━━━ Supplied records

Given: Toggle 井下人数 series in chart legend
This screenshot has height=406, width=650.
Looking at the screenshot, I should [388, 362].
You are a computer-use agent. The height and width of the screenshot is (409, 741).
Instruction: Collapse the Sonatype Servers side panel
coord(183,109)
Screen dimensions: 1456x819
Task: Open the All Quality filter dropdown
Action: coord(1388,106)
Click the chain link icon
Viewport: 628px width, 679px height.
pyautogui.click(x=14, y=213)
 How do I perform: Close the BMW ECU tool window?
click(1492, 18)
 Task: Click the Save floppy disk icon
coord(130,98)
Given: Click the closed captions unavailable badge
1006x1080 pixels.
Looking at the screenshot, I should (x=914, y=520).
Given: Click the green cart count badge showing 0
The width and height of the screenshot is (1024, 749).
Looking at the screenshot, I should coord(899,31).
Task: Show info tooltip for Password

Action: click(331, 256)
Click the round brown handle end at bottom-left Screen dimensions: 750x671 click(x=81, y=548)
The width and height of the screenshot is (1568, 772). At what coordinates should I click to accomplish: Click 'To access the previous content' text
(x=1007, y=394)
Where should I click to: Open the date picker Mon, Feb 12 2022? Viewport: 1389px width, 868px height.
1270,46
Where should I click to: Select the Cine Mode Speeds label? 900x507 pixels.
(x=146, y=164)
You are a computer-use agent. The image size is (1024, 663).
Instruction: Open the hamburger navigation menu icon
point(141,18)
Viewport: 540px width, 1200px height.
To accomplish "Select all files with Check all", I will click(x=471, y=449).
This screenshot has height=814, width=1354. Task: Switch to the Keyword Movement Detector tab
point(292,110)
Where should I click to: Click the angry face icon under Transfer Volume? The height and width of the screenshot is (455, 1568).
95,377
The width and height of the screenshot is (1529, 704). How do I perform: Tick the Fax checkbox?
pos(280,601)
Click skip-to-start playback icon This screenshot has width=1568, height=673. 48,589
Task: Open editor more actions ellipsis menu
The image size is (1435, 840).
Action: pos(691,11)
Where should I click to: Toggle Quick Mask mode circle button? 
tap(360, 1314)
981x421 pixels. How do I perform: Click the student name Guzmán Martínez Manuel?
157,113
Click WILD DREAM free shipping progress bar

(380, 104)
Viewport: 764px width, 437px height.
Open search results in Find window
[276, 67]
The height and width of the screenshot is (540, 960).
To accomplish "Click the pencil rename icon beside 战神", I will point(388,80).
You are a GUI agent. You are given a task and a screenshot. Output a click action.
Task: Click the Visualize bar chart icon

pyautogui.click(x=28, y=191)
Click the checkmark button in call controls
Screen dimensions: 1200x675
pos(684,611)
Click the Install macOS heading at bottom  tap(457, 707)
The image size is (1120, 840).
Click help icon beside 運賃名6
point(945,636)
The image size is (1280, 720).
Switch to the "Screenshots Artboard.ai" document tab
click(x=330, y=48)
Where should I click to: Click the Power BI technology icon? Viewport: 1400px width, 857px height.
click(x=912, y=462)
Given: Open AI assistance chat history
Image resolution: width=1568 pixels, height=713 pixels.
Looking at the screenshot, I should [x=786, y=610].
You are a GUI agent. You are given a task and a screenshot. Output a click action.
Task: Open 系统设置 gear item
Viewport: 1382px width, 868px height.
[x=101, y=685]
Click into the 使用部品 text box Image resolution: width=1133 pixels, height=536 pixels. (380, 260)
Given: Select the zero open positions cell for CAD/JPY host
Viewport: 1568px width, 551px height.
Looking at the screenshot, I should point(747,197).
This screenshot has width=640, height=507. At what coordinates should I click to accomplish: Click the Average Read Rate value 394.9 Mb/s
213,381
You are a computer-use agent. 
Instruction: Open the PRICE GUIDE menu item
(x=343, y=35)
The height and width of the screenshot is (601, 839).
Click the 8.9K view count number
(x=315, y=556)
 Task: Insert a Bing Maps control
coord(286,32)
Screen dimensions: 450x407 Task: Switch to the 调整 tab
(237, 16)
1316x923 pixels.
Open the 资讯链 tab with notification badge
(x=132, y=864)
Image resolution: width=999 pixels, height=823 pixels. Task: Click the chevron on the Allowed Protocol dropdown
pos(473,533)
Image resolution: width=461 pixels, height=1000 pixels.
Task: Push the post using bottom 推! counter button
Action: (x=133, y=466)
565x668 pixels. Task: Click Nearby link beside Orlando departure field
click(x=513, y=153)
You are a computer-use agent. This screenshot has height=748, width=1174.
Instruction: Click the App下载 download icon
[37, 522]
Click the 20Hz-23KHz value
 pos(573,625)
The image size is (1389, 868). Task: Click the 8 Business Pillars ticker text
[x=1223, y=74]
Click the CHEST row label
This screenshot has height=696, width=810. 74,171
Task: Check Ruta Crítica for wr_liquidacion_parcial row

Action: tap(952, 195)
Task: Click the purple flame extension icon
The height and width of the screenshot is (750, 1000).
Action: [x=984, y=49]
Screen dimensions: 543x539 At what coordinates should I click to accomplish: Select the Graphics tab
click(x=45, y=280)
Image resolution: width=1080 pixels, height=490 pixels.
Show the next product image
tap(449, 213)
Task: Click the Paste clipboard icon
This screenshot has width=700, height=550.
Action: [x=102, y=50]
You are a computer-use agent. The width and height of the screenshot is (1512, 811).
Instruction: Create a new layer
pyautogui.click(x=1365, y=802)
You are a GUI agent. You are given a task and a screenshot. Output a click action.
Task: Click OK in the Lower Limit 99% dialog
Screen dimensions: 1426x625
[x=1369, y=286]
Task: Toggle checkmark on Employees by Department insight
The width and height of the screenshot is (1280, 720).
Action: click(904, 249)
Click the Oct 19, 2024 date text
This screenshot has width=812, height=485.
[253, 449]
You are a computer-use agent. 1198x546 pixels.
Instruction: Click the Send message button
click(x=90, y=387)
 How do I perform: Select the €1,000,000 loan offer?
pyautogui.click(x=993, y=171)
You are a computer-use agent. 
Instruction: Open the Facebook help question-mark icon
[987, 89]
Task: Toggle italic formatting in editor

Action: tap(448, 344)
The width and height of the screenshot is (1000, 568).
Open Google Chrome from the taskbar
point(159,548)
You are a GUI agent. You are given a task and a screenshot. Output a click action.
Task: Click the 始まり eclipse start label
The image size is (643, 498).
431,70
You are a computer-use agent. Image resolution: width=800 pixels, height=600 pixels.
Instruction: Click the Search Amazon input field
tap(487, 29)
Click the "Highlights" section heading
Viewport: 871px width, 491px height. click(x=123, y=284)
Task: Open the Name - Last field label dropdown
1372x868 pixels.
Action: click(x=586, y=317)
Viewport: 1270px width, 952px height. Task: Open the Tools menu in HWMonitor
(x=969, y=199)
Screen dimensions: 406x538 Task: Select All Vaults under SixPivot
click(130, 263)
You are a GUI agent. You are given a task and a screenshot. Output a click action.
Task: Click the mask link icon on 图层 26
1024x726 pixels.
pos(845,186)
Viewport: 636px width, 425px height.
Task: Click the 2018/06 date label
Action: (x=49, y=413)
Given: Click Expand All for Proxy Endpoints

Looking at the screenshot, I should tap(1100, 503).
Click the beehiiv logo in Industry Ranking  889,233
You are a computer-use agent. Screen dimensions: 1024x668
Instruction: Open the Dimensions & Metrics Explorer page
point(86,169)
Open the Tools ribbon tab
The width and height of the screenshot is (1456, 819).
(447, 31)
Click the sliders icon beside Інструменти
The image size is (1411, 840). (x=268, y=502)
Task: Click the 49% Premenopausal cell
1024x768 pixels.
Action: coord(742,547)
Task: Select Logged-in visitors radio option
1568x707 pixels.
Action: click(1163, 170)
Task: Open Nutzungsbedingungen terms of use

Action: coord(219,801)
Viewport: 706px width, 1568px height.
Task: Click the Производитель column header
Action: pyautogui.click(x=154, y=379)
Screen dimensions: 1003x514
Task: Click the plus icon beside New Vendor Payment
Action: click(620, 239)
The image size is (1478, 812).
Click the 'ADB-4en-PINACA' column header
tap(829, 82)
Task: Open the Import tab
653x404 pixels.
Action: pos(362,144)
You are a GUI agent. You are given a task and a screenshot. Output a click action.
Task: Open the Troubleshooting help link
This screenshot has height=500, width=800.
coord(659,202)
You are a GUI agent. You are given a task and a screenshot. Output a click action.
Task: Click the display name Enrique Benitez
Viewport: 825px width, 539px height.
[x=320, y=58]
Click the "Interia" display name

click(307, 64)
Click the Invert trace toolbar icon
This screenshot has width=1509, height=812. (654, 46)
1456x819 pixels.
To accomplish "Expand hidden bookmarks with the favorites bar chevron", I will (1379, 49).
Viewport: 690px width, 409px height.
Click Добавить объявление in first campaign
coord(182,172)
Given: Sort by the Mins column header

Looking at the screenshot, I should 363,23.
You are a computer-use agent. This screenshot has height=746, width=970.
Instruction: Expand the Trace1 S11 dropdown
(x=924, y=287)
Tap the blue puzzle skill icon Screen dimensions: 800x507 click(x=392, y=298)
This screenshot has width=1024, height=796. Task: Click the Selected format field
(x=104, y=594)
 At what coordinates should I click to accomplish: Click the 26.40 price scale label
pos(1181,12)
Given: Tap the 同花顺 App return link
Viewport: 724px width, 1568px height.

━━━━━━

- _Prompt_: Give the material from the line with "Task: Open Nutzungsbedingungen terms of use" to the line with "coord(659,202)" as a numbered list, leaving out blank lines.

- _Response to this task_:
1. Task: Open Nutzungsbedingungen terms of use
2. Action: coord(219,801)
3. Viewport: 706px width, 1568px height.
4. Task: Click the Производитель column header
5. Action: pyautogui.click(x=154, y=379)
6. Screen dimensions: 1003x514
7. Task: Click the plus icon beside New Vendor Payment
8. Action: click(620, 239)
9. The image size is (1478, 812).
10. Click the 'ADB-4en-PINACA' column header
11. tap(829, 82)
12. Task: Open the Import tab
13. 653x404 pixels.
14. Action: pos(362,144)
15. You are a GUI agent. You are given a task and a screenshot. Output a click action.
16. Task: Open the Troubleshooting help link
17. This screenshot has height=500, width=800.
18. coord(659,202)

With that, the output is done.